Me: Because it costs money. Do you have money?
Him: But why not?
Me: I just told you.
Him: But why not?
Me: I'm hanging up now.

Tuesday 4 p.m.
Him: Mom can we go out for dinner?
Me: Not tonight.
Him: But why not?
Me: Because I'm going to cook.
Him: But I don't want you to cook, I want to go out.
Me: No I'm cooking.
Him: But that's not fair.
Me: How is it not fair?
Him: Because you said no last time I asked.
Me: So if I ask someone for a million dollars without success I just need to ask again another day and they are then obligated to give it to me out of fairness? Why didn't I think of this earlier? And by the way who told you life was...
Him: Fine. (Hangs up.)
Me: ... Fair.

This goes on for days. I am a villain in his eyes. I said no. Soon enough I will say yes to something and momentarily regain my heroic status.

Wednesday 4 p.m.
Him: Mom can we go out for dinner?
Me: Maybe, let me think about it for a minute.
Him: But that always means no. Pleeeeease, I really want to go out.
Me: Call me in 10 minutes. (I've already decided, even prior to his plaintive call, that we are going out.)

Wednesday 4:15 p.m.
Him: So can we go out? You deserve a night off from cooking.
Me: But I like to cook. (Because why not still play the game?)
Him: But you are the best mom ever and you should take a break.
Me: That's not what you thought last week when I told you I needed to monitor what and when you were posting online.
Him: But now I know you were just doing your parental duty and keeping me safe and on the right track. (There is almost a note of sincerity in his voice and I have to laugh.)
Me: Ok... We can go out.
Him: And my friend can come too right? He's a nice boy and you like him so much. I'm sure you would enjoy his company. (It's like Eddie Haskell incarnate, he is that good.)
Me: Oy.

Hero status reinstated. It's that simple.
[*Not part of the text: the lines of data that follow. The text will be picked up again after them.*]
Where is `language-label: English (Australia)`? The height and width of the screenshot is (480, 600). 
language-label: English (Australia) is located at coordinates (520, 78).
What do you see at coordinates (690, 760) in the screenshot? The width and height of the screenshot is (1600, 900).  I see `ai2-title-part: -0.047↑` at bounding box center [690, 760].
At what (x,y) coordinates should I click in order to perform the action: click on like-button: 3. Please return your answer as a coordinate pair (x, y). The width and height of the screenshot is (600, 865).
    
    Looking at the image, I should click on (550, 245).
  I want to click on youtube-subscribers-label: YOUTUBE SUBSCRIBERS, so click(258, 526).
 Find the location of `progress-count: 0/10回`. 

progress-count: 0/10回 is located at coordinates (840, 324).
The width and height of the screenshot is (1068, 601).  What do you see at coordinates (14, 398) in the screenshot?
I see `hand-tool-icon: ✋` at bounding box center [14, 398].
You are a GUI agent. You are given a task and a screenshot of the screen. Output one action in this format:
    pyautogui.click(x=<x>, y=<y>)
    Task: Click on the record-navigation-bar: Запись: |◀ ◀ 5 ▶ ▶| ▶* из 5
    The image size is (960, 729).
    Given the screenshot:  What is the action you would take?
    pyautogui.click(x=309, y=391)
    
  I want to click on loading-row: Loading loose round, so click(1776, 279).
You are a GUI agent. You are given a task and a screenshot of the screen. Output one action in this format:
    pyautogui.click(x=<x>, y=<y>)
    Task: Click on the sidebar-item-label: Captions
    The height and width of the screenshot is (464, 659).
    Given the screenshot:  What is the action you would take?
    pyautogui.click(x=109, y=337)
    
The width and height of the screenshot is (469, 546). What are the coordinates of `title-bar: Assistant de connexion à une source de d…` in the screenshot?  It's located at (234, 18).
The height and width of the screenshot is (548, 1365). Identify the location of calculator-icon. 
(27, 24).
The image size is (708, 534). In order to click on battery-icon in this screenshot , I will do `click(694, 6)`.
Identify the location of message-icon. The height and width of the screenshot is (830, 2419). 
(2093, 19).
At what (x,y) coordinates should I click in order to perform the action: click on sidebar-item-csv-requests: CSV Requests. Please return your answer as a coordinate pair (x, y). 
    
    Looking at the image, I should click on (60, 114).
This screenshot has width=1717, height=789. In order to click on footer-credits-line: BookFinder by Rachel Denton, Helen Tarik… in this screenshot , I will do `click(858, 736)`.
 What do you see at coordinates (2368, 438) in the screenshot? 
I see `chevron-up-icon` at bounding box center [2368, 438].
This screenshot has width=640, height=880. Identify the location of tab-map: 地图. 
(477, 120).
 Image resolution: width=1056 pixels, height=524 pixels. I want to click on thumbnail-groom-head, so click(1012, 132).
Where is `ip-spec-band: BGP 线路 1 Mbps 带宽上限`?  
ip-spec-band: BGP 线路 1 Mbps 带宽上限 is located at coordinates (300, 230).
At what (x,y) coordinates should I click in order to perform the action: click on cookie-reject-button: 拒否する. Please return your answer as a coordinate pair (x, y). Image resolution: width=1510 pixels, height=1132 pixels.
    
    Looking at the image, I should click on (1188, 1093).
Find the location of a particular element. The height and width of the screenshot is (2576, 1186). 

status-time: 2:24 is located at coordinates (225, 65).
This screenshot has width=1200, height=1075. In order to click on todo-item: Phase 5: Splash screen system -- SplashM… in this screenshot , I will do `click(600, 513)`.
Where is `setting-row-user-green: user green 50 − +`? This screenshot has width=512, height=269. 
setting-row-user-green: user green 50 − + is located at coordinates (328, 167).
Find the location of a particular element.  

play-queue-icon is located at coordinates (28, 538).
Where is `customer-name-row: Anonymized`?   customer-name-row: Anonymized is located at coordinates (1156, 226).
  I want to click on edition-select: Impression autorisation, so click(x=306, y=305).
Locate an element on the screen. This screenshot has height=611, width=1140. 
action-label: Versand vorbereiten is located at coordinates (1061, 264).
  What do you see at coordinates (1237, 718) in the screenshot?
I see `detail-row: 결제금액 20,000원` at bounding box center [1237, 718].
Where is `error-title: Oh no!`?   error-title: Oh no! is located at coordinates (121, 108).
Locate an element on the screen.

Never mind that I am busting my butt working to keep a roof over their heads, organizing sports, paying activity fees, cooking meals, washing clothes, advocating for them with teachers and coaches, giving up the luxury of free time, a social life and material goods. Nope, all of that "Superhero" work goes unnoticed.

Well, until something is forgotten anyway.

Thursday morning.
Her: Mom? Did you do laundry?
Me: Not last night.
Her: Oh (Pause. Audible sigh. Pause)... Okay. (Crestfallen she slowly walks away.)
Me: You know, if there is something you really want washed you might consider telling me before 8 a.m.
Her: It's just that I thought you would do the laundry and I have nothing to wear.
Me: How can that be? What about all the things in the drawer?
Her: None of those are things I want to wear. But I understand if you are too busy to think of my laundry. It's okay, ill just get something out of the hamper.
Me: Oh.

One load of laundry and I could have been a hero. Now, I am a villain with a "dirty-pants-wearing-daughter". Not to mention the pair of jeans she fishes out of the basket have a hole in the knee (and not the "cool" kind of hole) that I have yet to patch.

What happened to the days when our kids thought we were heroes day in and out? And it didn't take much more than bandaging a scraped knee, mending the seam of a disemboweled beanie baby or allowing an extra half hour of TV on a school night.

These days there are times when I can't even be sure when or why I've gone from hero to villain. The tide turns unexpectedly and ferociously like the Perfect Storm. What would have gotten me points one day gives me detriments the next. I try to ride it out -- since I have no choice -- and wait for the seas to calm, or maybe the possibility of a life raft.

I know they love me. I know at some point they will appreciate all this (or so I tell myself). I see small moments and indications that tell me this is true. But today when I cook the dinner they were not in the mood for, or arrive to pick them up at a friends house three minutes earlier than I had indicated, I weather their rants and keep in mind those wise words of Emerson knowing I am but five minutes away from becoming a hero once more.